Now this is the weird thing. Up until then, I hadn’t. It had just been a body. A horror-filmy, yucky, dead human body, and that was all my outraged mind would accept, but when Becker asked me that question, I did recognize him. I knew who it was.
“John Travers,” I said.
George gasped.“Really?” he said and went back to take another look over the edge.
“Travers. Local?”
“He’s—was—an auto mechanic living about two kilometres down the dump road. He has a wife and baby daughter—Oh, God, Francy!”
“Francy. His wife?”
“Somebody’s got to let her know,” I said.
“We’ll do that, Ms. Deacon.”
“How? Knock on her door stone-faced, hat in hand? There’s no telling how she’ll react. She’ll probably flip out all over you. You don’t know Francy.”
“Do you know her?”
“Yes. She’s a friend.”
“Perhaps you’d be willing to come with us then, to talk to her, when we get through here. She’ll likely be needing someone she knows to be with her for support.”
“Not likely,” George muttered. I tried to elbow him to shut up, but it was too late. Becker turned quickly to look at him.
“What does that mean?” he said, sharply.
George had the grace to look sheepish, or goatish, which he does from time to time. His ears elongate, somehow, and his neck gets brownish-red when he says something tactless.
“Well. John Travers was a bit of a… not a good husband to Francine.”
Becker looked at me. I hated to say it. Francy had just lost her husband, though she didn’t know it yet, and even if he was a no-good son of a bitch who got drunk and hit her, she had told me that she loved him, most of the time.
“He was violent,” I said. “Look him up, Detective Becker. There’s probably some record of—what do you call ’em—domestics? John was a shit.”
Becker’s nice crinkly eyes narrowed and I swear his ears moved. “So, she might have some motive for shooting him?”
“Motive she may have had,” I said, “but Francy wouldn’t shoot anybody. She hated guns. Anyway, she just had a baby. Kind of hard to lug a body to the dump without bursting your C-section stitches and spewing your intestines.” It was graphic, I know, and both George and Becker winced. What is it with men, that they can eat pepperoni pizza while watching a slice-and-dice Rambo film, but the merest mention of menstruation or childbirth and they go a sickly green colour?

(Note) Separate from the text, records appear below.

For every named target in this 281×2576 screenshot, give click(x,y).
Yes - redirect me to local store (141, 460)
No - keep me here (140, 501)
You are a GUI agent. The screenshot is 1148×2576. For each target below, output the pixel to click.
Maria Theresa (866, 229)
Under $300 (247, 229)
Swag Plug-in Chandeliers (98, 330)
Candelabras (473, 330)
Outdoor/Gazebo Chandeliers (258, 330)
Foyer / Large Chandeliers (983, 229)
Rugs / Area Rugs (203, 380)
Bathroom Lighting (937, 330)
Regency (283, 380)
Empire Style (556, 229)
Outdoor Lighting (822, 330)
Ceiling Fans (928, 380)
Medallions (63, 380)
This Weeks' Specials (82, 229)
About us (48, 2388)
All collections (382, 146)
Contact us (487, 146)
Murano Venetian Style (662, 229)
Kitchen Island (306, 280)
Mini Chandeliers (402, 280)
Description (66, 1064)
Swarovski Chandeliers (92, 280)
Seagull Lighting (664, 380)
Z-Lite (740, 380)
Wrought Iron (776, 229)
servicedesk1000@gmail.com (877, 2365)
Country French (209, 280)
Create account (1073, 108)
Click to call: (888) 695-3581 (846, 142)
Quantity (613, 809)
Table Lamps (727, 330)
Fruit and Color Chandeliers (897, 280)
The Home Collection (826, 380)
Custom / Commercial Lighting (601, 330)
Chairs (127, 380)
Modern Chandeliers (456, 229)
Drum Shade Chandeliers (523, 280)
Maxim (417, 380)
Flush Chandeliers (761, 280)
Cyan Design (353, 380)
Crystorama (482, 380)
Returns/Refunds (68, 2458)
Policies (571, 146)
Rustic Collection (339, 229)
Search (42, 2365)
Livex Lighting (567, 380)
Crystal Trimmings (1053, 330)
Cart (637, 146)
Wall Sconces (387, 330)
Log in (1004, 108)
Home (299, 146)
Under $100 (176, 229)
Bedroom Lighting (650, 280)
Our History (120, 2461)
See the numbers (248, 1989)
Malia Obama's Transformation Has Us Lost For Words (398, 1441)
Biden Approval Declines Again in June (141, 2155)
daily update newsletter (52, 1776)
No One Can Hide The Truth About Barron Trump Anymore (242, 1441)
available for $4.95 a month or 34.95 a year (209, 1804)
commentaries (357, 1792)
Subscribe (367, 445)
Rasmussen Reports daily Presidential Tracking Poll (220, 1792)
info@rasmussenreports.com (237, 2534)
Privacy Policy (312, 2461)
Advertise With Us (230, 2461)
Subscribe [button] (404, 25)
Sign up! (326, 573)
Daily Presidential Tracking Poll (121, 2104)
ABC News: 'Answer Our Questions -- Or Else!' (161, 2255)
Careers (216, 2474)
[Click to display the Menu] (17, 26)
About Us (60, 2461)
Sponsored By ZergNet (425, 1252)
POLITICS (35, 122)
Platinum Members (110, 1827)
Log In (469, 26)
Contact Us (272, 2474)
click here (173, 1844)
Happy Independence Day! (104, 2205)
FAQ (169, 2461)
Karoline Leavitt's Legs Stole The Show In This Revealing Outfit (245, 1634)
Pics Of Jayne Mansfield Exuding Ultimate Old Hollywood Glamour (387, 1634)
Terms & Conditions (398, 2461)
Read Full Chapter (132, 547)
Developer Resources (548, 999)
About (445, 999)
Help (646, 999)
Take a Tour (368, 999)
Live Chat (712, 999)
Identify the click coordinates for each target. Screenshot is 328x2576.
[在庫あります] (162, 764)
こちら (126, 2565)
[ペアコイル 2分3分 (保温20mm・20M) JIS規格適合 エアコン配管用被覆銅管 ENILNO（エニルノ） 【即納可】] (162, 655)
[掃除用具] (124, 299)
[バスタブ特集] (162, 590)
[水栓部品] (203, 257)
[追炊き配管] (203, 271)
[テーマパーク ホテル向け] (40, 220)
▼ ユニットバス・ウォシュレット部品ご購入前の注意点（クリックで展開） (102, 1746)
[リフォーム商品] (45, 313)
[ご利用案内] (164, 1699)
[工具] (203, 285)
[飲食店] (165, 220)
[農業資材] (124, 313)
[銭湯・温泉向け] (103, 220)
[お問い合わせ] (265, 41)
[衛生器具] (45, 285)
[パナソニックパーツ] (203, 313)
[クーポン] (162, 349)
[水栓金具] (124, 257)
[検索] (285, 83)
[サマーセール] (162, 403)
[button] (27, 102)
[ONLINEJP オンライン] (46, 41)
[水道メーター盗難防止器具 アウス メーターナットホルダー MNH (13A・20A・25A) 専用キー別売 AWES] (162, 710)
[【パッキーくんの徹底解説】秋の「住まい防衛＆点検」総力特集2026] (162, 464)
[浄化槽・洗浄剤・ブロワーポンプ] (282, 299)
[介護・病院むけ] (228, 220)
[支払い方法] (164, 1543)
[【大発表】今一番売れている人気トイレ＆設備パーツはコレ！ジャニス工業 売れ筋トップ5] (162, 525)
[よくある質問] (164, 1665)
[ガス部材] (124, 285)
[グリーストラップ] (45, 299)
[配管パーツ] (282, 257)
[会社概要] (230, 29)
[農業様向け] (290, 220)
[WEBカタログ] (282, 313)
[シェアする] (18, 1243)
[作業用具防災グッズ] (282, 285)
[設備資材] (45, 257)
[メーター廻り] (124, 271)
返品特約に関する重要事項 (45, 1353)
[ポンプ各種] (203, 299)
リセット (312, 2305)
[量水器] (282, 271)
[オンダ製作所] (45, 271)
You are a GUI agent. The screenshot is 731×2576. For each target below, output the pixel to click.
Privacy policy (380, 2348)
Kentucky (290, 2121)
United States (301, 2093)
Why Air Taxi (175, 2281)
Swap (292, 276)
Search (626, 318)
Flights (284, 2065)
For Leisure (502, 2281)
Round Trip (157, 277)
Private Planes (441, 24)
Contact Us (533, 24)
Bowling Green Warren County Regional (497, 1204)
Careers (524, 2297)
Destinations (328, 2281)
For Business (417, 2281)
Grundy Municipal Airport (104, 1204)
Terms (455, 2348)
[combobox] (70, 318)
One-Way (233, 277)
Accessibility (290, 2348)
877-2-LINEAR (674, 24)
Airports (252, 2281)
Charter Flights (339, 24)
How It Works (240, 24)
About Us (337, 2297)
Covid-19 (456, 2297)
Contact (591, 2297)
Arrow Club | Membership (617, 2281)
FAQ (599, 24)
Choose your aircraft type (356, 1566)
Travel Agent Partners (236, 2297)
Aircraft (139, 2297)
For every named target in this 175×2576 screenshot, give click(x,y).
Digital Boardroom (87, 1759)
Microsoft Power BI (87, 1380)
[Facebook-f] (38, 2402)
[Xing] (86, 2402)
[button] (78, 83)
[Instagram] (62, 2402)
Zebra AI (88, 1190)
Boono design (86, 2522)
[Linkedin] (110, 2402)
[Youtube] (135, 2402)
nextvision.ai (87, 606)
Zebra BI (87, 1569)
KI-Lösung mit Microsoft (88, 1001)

The ambulance had pulled away from the dump hut, presumably with Spit Morton safely tucked away inside. I hoped he was okay. The fat cop drove back to the pit, pulling up just inches from Becker’s left thigh. Becker jumped out of the way and swore, and the fat guy laughed.
A second vehicle arrived, painted a dark colour, very discreet. It had more class than Spit’s hearse could ever hope for, and I knew that it was the dead-mobile. Suddenly, I really wanted to go home.
“Are we done?” I said.
“What? The little lady doesn’t want to help us drag up the nice, juicy body she found?” the fat guy said, poking his head out of the cruiser window, a greasy smile on his face.
“The little lady,” I said, “is in shock.” And I was, because suddenly everything went black.